#### WHAT YOU NEED TO DO
From the listing below, reproduce exactly the lines starting with the one with "This screenshot has" and going on through the one with "Where should I", both ends kept. No picture is copied.

#### RECORD EXTRACTS
%%

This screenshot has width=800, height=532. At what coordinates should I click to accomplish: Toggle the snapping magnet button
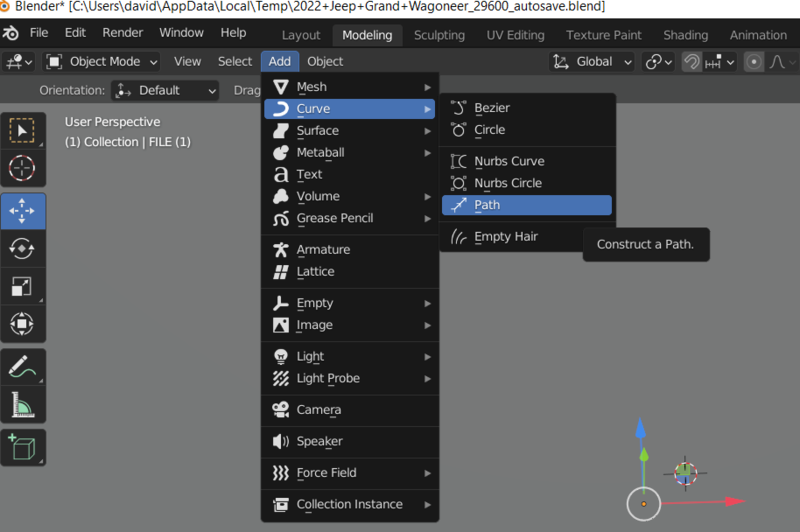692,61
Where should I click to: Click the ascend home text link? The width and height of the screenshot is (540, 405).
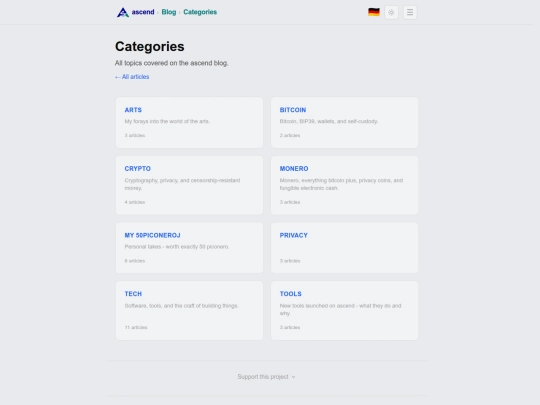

%%
%%

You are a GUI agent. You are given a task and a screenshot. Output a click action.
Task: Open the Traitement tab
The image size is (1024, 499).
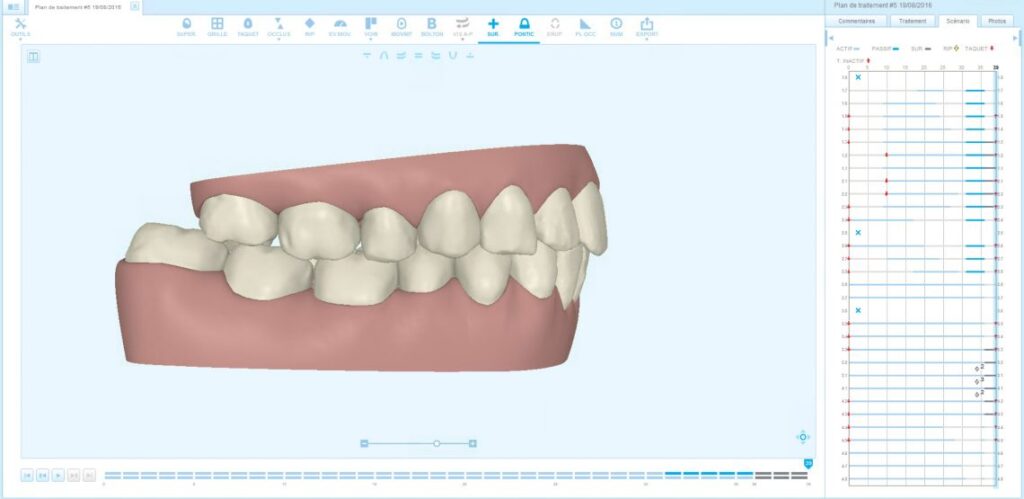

%%

#### RESPONSE BOX
This screenshot has width=800, height=532. At what coordinates should I click to accomplish: Toggle the snapping magnet button
692,61
Where should I click to: Click the ascend home text link? The width and height of the screenshot is (540, 405).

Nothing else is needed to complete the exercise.